Don’t get me wrong. I’m proud of my accomplishments with respect to this home and my family. I’m happy that we have a roof over our heads and that the kids didn’t have to change schools — which was the reason why I bought the little hoarders home in the first place. And I know things could be a lot worse, and that things aren’t really that bad, or really bad at all.
Still, the unfinished paint job screams that there are still struggles in this home.
Anyone looking at it would ask,
“Cute house. But when is she going to finish painting it?”
Well, the answer is “Now.” I’m borrowing from Peter to pay Paul to pay some Painters that gave me a good deal because one of my “Friends Without Benefits” told them to.

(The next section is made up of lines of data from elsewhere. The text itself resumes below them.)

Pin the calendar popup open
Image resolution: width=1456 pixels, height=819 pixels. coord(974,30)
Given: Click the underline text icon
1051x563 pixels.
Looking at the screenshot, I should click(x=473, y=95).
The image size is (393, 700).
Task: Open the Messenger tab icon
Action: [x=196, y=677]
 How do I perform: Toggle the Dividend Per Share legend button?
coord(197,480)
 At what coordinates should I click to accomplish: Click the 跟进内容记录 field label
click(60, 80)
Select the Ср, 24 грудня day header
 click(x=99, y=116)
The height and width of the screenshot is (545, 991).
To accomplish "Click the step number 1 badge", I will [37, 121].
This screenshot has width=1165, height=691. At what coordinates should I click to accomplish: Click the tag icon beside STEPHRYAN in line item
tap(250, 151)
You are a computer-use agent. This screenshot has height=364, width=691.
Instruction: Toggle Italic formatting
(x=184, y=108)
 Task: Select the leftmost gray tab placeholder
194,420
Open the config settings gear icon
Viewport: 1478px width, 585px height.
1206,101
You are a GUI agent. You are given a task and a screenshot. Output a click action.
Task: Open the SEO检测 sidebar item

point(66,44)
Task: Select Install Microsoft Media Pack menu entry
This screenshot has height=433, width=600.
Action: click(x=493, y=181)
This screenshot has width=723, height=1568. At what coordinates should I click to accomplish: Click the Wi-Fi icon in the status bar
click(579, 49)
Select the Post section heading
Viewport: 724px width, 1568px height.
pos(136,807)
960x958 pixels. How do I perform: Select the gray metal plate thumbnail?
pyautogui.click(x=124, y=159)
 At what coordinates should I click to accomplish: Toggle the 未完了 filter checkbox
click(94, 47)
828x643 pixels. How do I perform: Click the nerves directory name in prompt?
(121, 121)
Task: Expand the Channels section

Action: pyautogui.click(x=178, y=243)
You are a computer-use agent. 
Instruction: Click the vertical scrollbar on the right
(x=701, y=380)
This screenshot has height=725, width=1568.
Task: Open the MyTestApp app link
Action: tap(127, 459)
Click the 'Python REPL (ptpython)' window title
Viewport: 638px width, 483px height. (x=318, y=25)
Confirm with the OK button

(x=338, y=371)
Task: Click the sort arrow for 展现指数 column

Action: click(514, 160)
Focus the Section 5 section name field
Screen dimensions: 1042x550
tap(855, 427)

I’m waving the white flag in surrender. I will not finish painting the house myself. But I will not leave it partially unpainted for another year as a shrine to my failure to renovate our way into happiness — or the land of denial. I’ve got to think of resale value and protect my investment. So, I’ve called in the professionals.
It is what it is. And it has to get done. At least it won’t look tacky anymore.
“Maybe it will lift my spirits,” I thought, as I’ve been feeling a bit blue lately.
And then, the universe threw me a bone.
The painters here are very nice guys. Just now one of them stopped me and said,
“I don’t want you to get a big head or anything, but I gotta tell you . . . you look just like Halle Berry. Hasn’t anyone ever told you that? Mike (the other painter) said it yesterday, too. I’m a movie buff, so I would know.”
I have to say, I’m starting to feel a lot better about hiring these guys to paint my house. A lot better.
Just Me With . . . a paint job in progress, in butter cream with hunter green trim, done expertly by — my new best friends.
Postscript: The painting is finished. The house looks great, it really does, and just in time for Winter.
Sadly, one of my kids informed me that her friends told her that they aren’t allowed to come to our neighborhood, for fear they might get mugged.